Ils courent, pédalent à la place des autres, moyennant de l’argent. La pratique des Strava Jockeys, née en Indonésie, est encore marginale en France. Ce phénomène, qui pourrait sembler absurde, est significatif d’une époque où l’apparence l’emporte sur des valeurs que l’on croyait
immuables et intrinsèques au sport. Sur Strava, application phare des sportifs amateurs, chaque sortie est géolocalisée, chronométrée, likée, commentée. Le culte de la performance s’y confond avec les logiques des réseaux sociaux, véritables vitrines personnelles d’aujourd’hui, avec leurs gratifications immédiates et leurs dérives. Derrière ces trophées numériques, c’est une mécanique sociale plus large qui apparait entre marchandisation du sport et du corps aux saveurs de précarité et besoin de reconnaissance.
Le 09 mai 2025, par José Couprie
« Je cours pour faire briller votre Strava. » L’annonce est posée comme une évidence, au milieu d’une multitudes de nouvelles offres de services similaires sur « leboncoin » . Dans toute la France, des athlètes proposent leurs jambes contre rémunération. Antoine, coureur confirmé à Tours, propose deux formules : 5 à 10 kilomètres en semaine, jusqu’à 15 le week-end. Et, plus la vitesse est élevée, plus le tarif l’est également, passant de 1€ le kilomètre à 1,50. Mathieu, lui, se présente comme un Strava jockey parisien, capable de s’adapter à tous les formats, du 5 kilomètres au semi-marathon, et à toutes les allures, de 3’45 à 6 minutes au kilomètre. Il propose une connexion directe au compte du client et des prestations régulières, sérieuses et personnalisées, avec un tarif dégressif à partir du dixième kilomètre, la base étant de 1,50€. Derrière ces annonces, un nouveau marché se profile. Un système qui ne vient plus récompenser l’effort sportif mais l’apparence.
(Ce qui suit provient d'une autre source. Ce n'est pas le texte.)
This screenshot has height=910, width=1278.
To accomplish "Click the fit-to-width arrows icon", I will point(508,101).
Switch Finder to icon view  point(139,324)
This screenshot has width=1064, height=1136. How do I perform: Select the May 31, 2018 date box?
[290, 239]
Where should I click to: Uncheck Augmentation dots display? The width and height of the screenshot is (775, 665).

Le sport, refuge de valeurs, ébranlé par la quête d’image
Le recours aux Strava jockeys interroge un fondement que l’on pensait relativement préservé : notre rapport au sport, longtemps perçu comme un refuge de valeurs: prendre soin de soi, se dépasser à son rythme, entretenir son équilibre mental, partager entre amis ou avec des inconnus. Le principe même du sport repose sur un effort réel et sincère. Dans certaines disciplines comme le trail, la quête est avant tout intérieure. La performance y est souvent personnelle pour bon nombre de pratiquants, bien loin de la compétition et des trophées. Mais voilà que cette sphère, que l’on pensait à l’abri, se retrouve contaminée par des logiques d’apparence ou de situations personnelles précaires. Avec ses 120 millions d’utilisateurs, Strava s’est imposée comme le réseau social des sportifs amateurs. Initialement conçue comme un simple carnet d’entraînement, l’application propose aujourd’hui bien plus qu’un suivi d’activité, elle met en scène : Géolocalisation en temps réel, segments chronométrés, podiums virtuels, kudos et commentaires. Performer devient public, visible, noté. Et forcément, comparé.
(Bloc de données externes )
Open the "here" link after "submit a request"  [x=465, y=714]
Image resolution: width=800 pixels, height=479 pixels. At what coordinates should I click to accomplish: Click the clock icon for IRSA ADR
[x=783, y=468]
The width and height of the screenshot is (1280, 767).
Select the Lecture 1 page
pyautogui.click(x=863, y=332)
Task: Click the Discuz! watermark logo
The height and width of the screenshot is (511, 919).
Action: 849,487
La performance, nouveau produit consommable ?
Cette nouvelle tendance est un indicateur de dynamiques sociales : d’un côté, une pression accrue à la performance, à l’optimisation de soi, y compris dans les sphères supposément privées et non compétitives ; de l’autre, une précarisation rampante qui pousse certains à vendre ce qu’ils ont de plus immédiat à offrir : leur temps et leur corps. Alexandre, sportif amateur des Yvelines, a répondu sans détour pour expliquer sa démarche : « Bonjour, c’est super simple ! J’ai pris le choix de faire jockey car aujourd’hui la vie devient chère et mon salaire est de moins en moins suffisant. J’adore le sport, et plus particulièrement le vélo. Mon niveau n’est pas suffisant pour en faire mon métier, donc je m’adapte. Effectivement cela peut avoir un impact négatif pour la communauté Strava, mais bon… ». Derrière cette offre de services, c’est une forme de débrouille moderne qui s’exprime, entre économie parallèle et capitalisation de ses propres compétences physiques, sans statut ni protection.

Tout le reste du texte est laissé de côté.